Aim of the task: Copy out exactly the lines from the one containing "Task: Go to the Dashboard tab" to the end of the records below, both included, and nothing else.

= Beginning of Section =

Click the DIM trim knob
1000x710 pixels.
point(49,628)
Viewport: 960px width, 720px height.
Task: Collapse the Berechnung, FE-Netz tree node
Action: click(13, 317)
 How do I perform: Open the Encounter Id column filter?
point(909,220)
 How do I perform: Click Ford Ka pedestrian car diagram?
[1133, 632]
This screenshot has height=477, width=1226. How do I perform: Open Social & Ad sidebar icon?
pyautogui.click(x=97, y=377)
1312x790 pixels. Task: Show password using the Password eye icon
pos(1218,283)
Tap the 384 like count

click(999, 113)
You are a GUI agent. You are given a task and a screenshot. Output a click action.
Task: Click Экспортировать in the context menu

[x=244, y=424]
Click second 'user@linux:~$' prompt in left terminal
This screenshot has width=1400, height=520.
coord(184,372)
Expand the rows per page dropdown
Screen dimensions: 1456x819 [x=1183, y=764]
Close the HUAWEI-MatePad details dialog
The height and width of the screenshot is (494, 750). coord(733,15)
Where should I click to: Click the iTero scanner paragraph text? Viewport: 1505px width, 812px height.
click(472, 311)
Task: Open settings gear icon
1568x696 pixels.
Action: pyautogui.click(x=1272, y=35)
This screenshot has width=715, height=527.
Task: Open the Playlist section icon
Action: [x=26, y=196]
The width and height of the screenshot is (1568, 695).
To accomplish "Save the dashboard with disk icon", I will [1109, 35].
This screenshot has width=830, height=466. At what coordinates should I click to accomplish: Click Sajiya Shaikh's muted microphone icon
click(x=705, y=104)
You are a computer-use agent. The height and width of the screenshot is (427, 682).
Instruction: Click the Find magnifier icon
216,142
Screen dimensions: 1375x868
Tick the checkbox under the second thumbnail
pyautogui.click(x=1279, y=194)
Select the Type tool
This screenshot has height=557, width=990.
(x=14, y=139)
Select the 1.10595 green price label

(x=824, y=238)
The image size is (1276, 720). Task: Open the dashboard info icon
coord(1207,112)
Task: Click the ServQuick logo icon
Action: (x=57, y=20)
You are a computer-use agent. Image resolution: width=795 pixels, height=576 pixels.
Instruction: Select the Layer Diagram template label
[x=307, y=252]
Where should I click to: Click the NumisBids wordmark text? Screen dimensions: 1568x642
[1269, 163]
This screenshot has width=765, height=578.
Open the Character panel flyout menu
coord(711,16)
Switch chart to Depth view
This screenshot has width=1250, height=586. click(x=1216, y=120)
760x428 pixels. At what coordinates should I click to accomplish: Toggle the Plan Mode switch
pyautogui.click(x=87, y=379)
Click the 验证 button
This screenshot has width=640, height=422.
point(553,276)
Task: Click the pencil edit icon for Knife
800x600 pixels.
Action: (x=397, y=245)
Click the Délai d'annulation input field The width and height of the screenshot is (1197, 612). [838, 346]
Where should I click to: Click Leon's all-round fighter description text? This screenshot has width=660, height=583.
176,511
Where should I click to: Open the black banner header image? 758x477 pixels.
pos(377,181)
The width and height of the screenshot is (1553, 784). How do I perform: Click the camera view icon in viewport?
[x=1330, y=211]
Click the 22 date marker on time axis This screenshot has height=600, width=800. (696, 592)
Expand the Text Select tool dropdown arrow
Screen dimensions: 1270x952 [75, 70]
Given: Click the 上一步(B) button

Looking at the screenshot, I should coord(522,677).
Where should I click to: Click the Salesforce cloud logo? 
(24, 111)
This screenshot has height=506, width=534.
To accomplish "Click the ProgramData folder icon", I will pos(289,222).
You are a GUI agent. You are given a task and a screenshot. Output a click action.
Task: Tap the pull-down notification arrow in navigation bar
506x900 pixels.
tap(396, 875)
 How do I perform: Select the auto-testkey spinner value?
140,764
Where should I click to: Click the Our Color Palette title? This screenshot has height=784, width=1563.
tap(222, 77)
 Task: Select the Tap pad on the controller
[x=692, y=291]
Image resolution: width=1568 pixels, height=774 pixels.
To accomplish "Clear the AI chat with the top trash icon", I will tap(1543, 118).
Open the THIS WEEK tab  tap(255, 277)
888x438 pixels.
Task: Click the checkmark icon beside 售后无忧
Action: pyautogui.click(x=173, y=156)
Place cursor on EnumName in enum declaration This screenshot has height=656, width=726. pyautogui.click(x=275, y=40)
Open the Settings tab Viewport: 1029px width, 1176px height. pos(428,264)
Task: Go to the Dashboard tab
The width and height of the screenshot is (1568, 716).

= End of Section =

Solution:
Task: Go to the Dashboard tab
The width and height of the screenshot is (1568, 716).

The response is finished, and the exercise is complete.